# Tell me what you think of my mare!! Pretty, Pretty please!



## Harlee rides horses (Jan 13, 2008)

I like her color. She seems very heavy on the forehand. Seems cow-hocked, and needs muscle.


----------



## steffanicgirl (May 4, 2008)

Beautiful color! She's a bit heavy in the front end, and stands under a bit in the front. A bit too straight legged in the rear. Without actually seeing her move out, I couldn't tell if she was smooth or not, but her shoulder isn't too steep. Back is nice and short, and rump slopes well with the dock situated nicely. Deep heart girth and very pretty head, which ties nicely into her jowl and neck.

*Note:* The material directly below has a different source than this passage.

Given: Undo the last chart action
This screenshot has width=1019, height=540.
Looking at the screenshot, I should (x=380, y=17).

Anyway, overall she's not bad looking at all, and her color just adds to the looks! You could probably do local shows no problem, then see how she does and go from there... Good luck! Glad to see more buckskin/dun lovers out there!


----------



## Shay120187 (Apr 2, 2008)

Where does she need muscle?


----------



## Harlee rides horses (Jan 13, 2008)

She doesn't *need* it, but she would look much better, not saying she looks bad or anything. But her neck is rather long and skinny I would personally like to see that more muscular and in her top line.


----------



## FGRanch (Feb 9, 2008)

Over all I like her, but here are the things I don't like, 

-She stands under herself in the front
-She has small front legs
-Longish neck.

She has a very nice bum!  I lov her color and her head!  I'm sure she will be a great little show mare. 

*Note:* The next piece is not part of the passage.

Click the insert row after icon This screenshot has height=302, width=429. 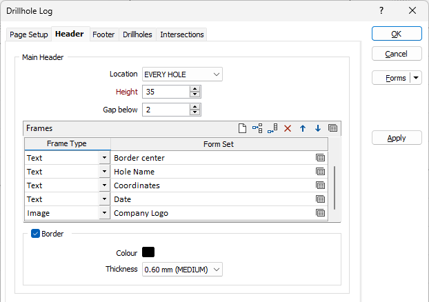272,128

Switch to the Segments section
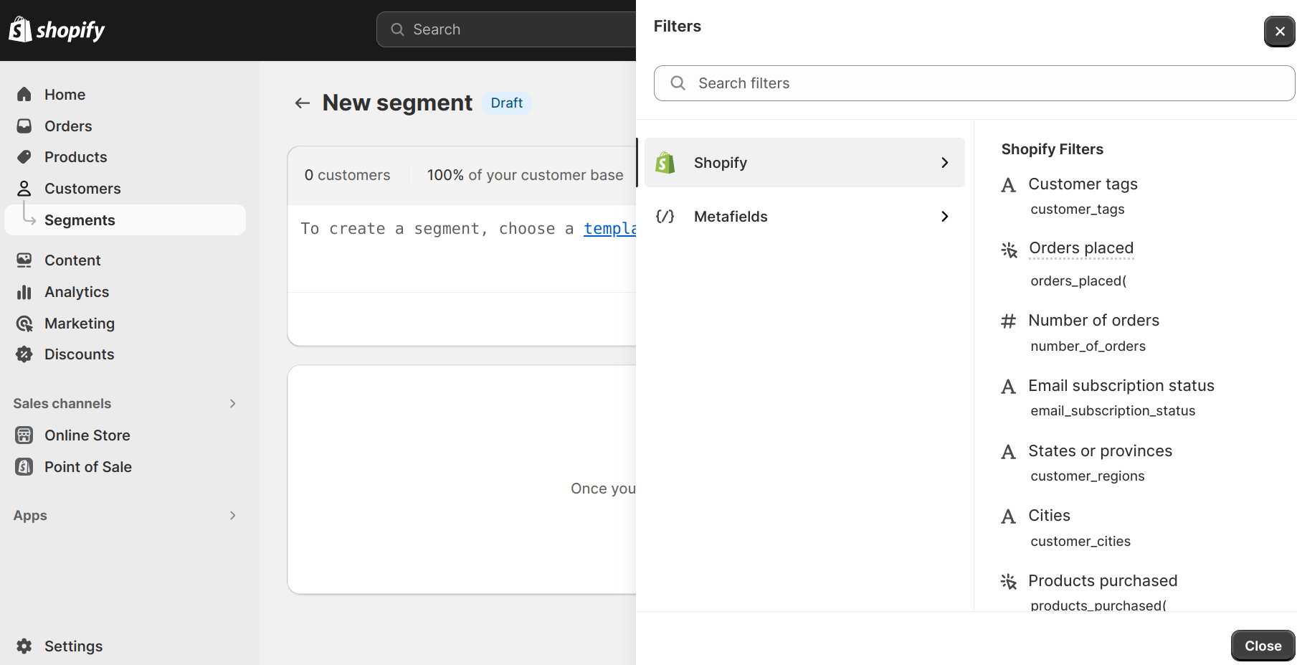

What color is she registered as?

I think she looks like a Grullo but you guys are calling her bucksin..not sure :?


----------



## Shay120187 (Apr 2, 2008)

She is a grulla but grulla is registered in the American Buckskin Horse Registry. So are duns and red duns. So she is grulla but also registered buckskin.


----------



## PoptartShop (Jul 25, 2010)

She is cuteee.  Very nice coloring.

Critique:
She seems cowhocked, I agree she stands under herself in the front. I think she could use more muscles in the shoulder & neck area. Neck is a bit long. She looks a bit downhill.

Very cute!


----------



## ahearn (Jul 10, 2007)

I swear I learn something new everyday here!! Off to the registry I go!
Lovely horse, but do agree with the above critiques. I absolutely LLLLOOOOVVVVEEEE grullas!! I will someday own one...until then, I'll settle for my red dunn!


----------



## Supermane (Sep 23, 2007)

She sure is pretty and her color is gorgeous! 
I agree with all the post above, except I don't think she looks downhill. To me she looks even.


----------



## PoptartShop (Jul 25, 2010)

Idk in the first pic she looked a TINY bit downhill lol. She looks good overall.  Not many flaws!


----------



## love-a-hero (Apr 3, 2008)

cute :wink:


----------



## Delregans Way (Sep 11, 2007)

Stunning!!  
I absolutally love her colour


----------



## Shay120187 (Apr 2, 2008)

Thank you guys for all of your comments!!


----------



## farmpony84 (Apr 21, 2008)

can you show her buckskin though? I think she's a dun, but she is really gorgeous. I agree that her neck needs a little muscle but she's cute. She looks like she's built to reign, I mean, she shouldnt have huge issues. Did you say she's bred?


----------



## SonnyWimps (Feb 22, 2008)

with that stipe down her back, she appears to be a dun also...but not sure if grullos can have that also
I like her..I'm not seeing too much stuff wrong with her. She's built uphill and is heavy on the forehand, but that might be able to change if you get more muscles in her back legs. 
Other than that she looks great! I loooove her color!


----------



## bexandponies (May 11, 2009)

shes very pretty but is severly over at the knees which would knock you back in conformation classes if you did them. Looks like a lovely girl though


----------



## manhirwen (Jul 2, 2008)

SonnyWimps said:


> with that stipe down her back, she appears to be a dun also...but not sure if grullos can have that also
> I like her.


I thought Grulla was a dun with a black base so I don't see why they wouldn't have a stripe... every grulla I've ever seen had one.


----------



## LeahKathleen (Mar 5, 2009)

Grulla is a black based dun, dorsal stripe and stripes on the legs. I've got one. :]


----------



## Chuckface (Apr 25, 2009)

I LOVE HER COLOUR! gorgeous girl


----------



## reining girl (Jan 30, 2009)

She is a gorgeous girl, i love grullas!!! i want one really bad lol. A grulla has a line down the back, i have never seen one without a line down the back, what leahkathleen said is what i have been told to.


----------



## Joshie (Aug 26, 2008)

Is she hurting? I think she is very pretty but am concerned about her standing under herself in front. Also, I think her behind needs more muscling and she does look slightly downhill in some pics....hard to tell for sure.


----------